- [Task to complete]
Skip all pictures. Set down only the lines starting at the line containing "The height and" and running to the end of the listing.

---*---

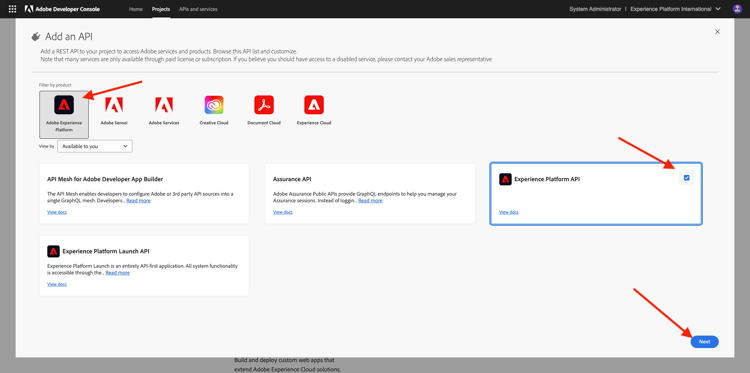
Task: Read more about API Mesh description
Action: (x=138, y=201)
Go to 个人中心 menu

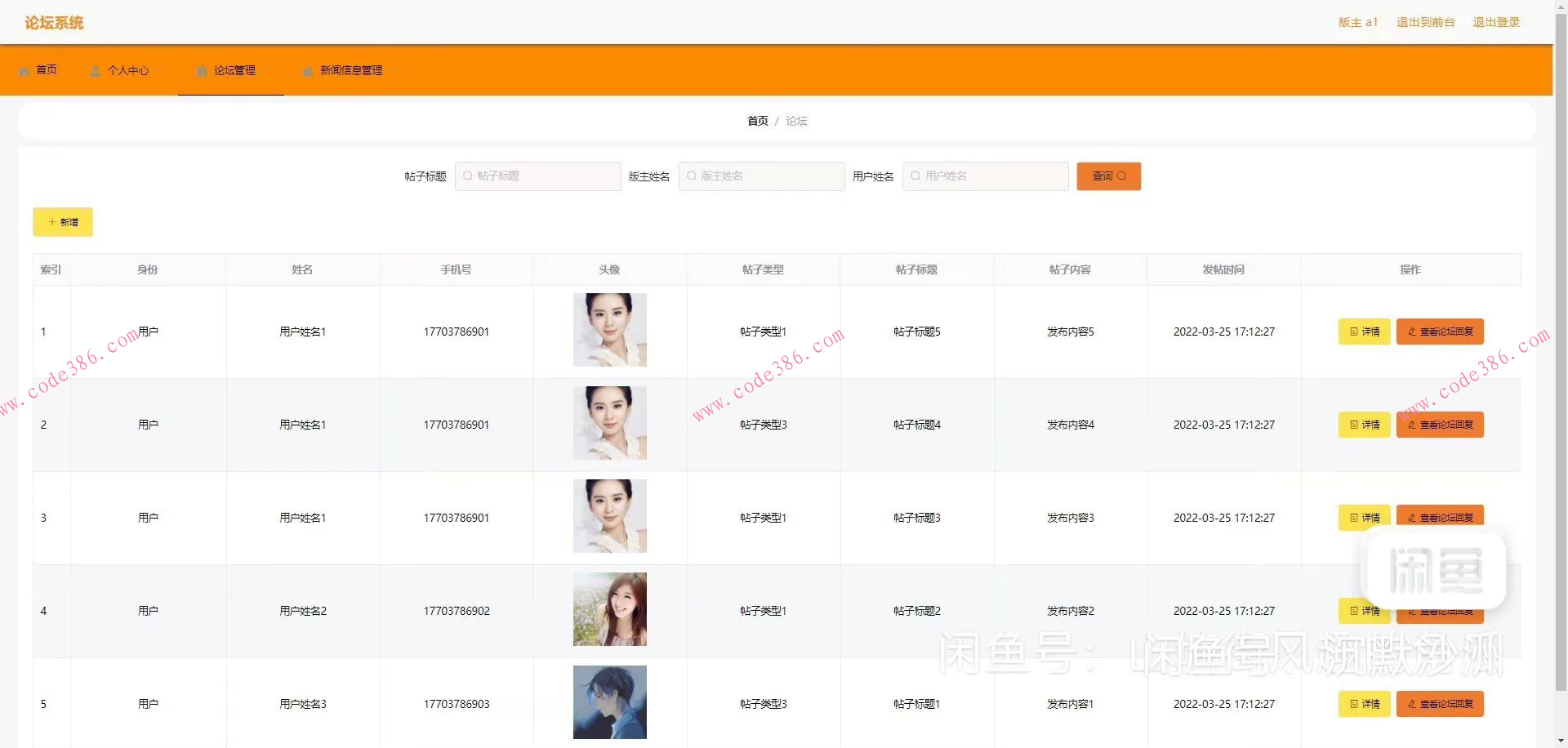pos(128,71)
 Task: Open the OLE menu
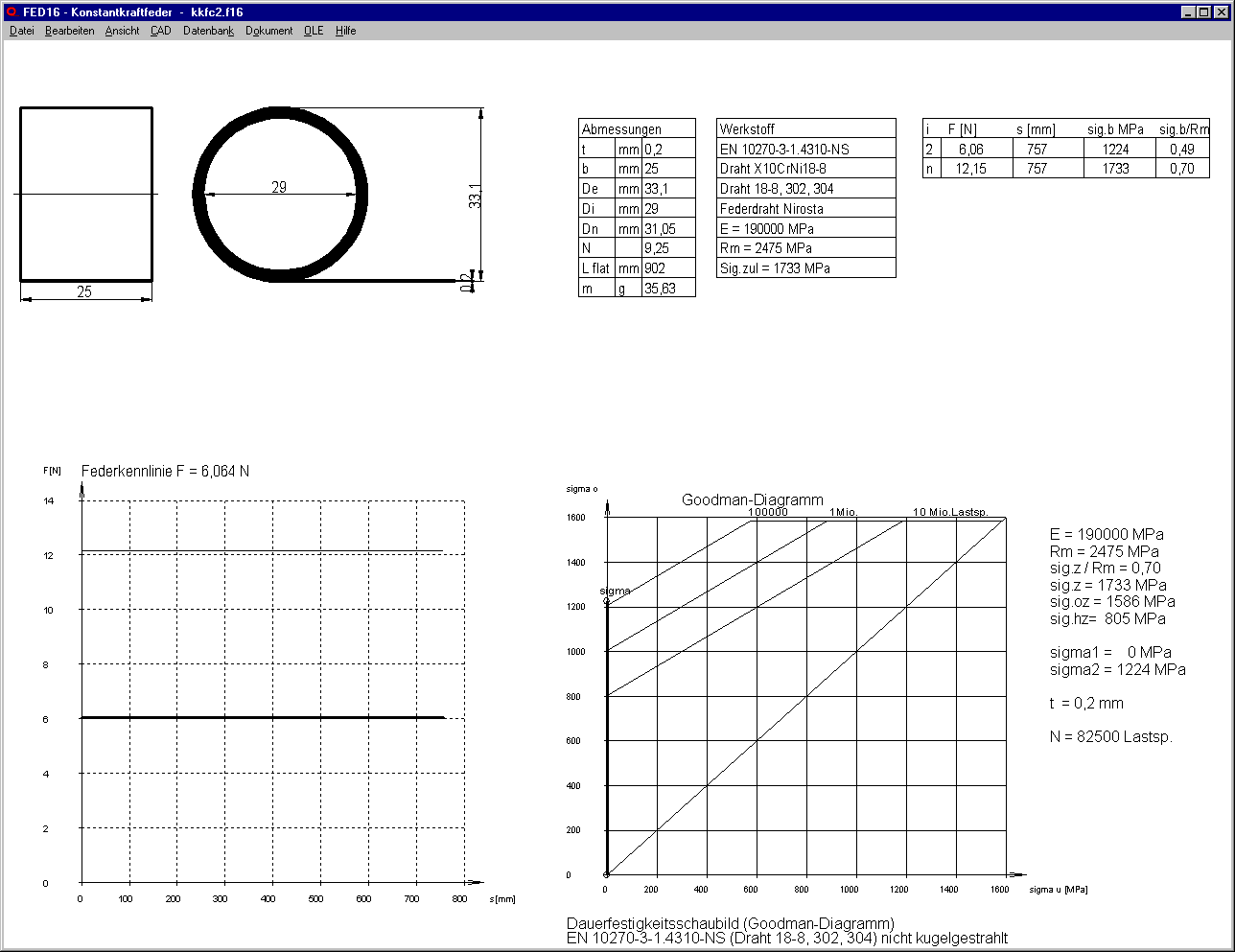coord(314,31)
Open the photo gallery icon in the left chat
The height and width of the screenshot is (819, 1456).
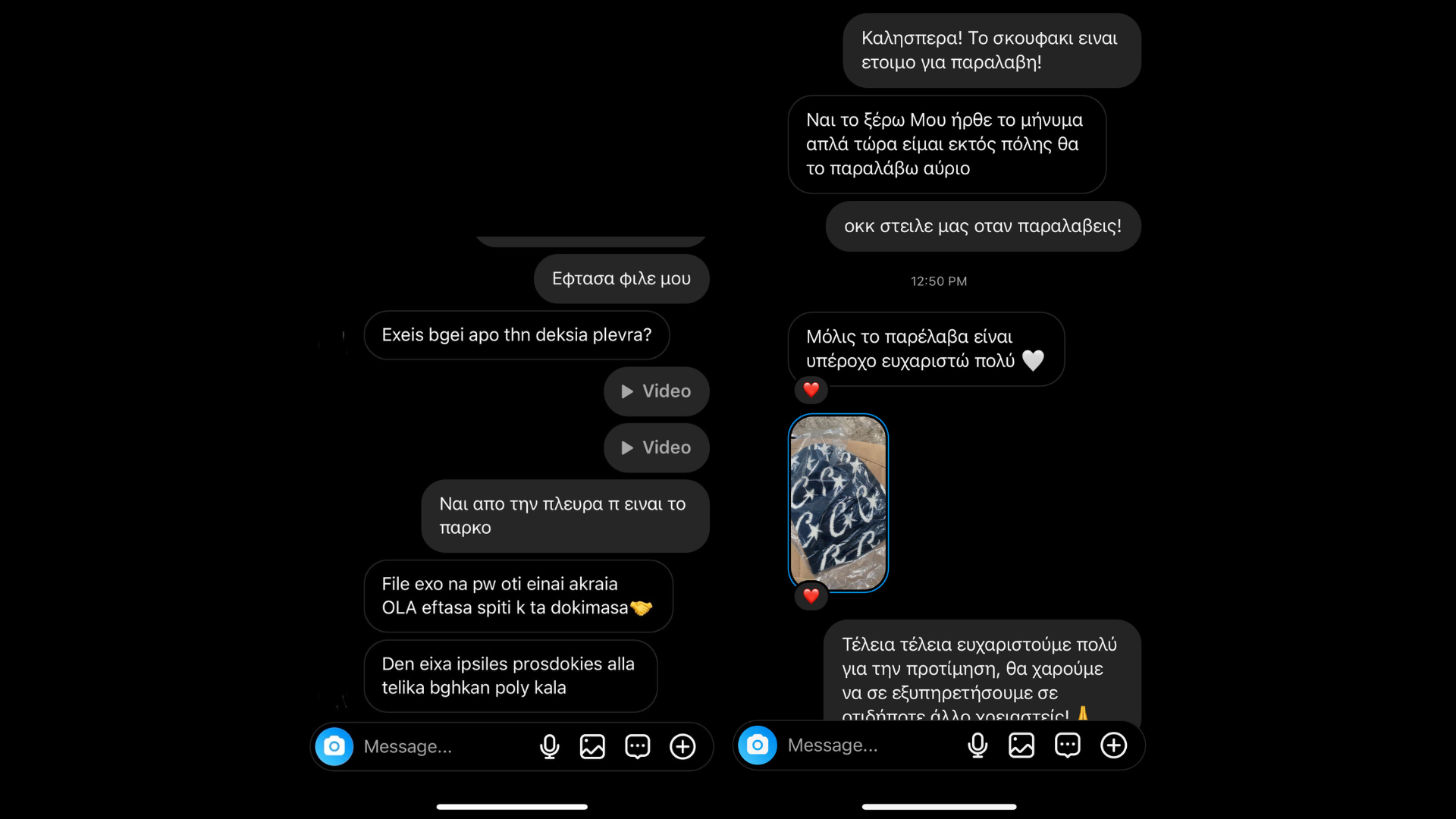coord(592,747)
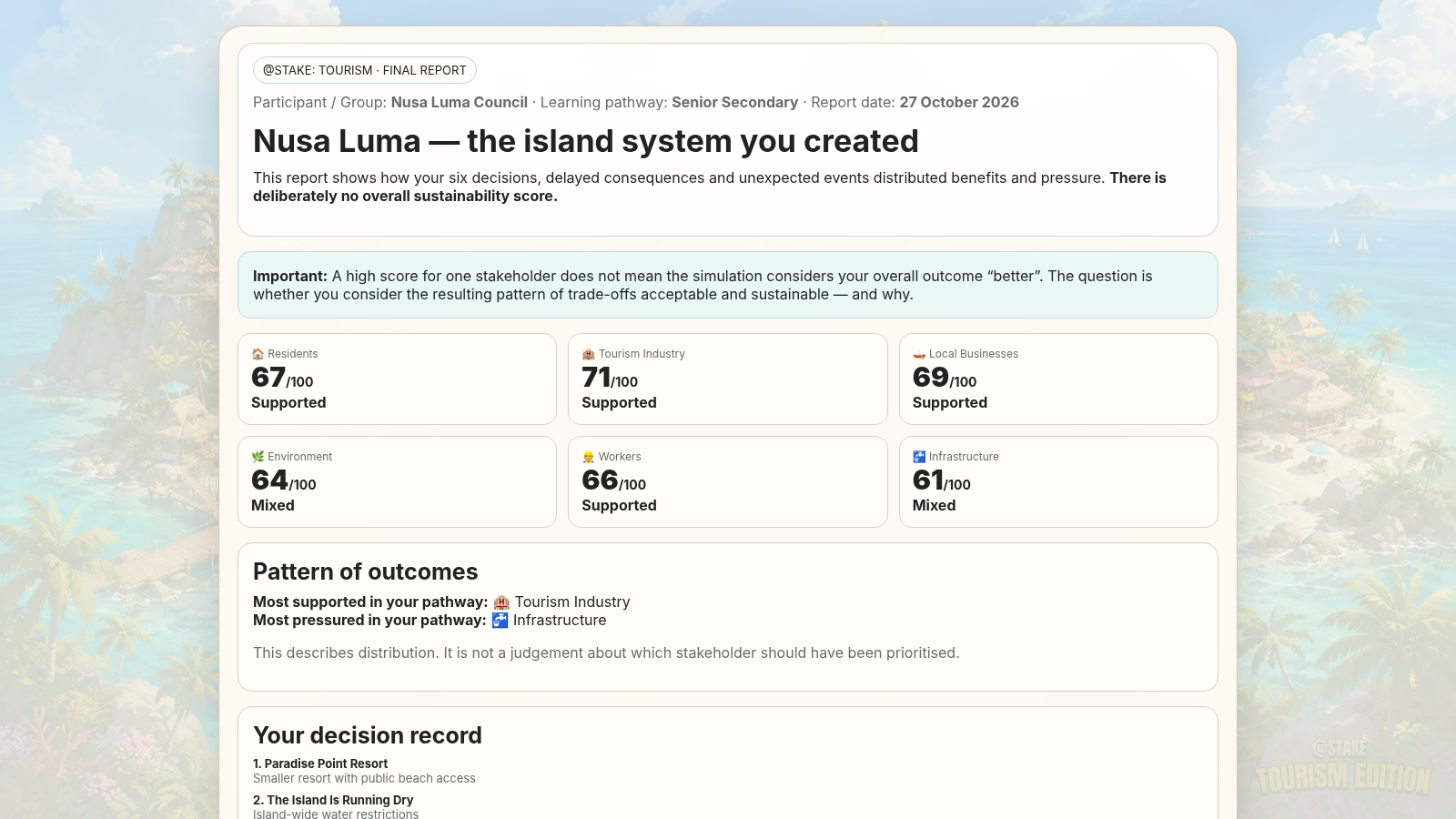This screenshot has width=1456, height=819.
Task: Click the Pattern of outcomes heading
Action: (365, 571)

---*---

- [Your solution]
The height and width of the screenshot is (819, 1456).
coord(592,747)
This screenshot has width=1456, height=819.
Task: Click the Pattern of outcomes heading
Action: (365, 571)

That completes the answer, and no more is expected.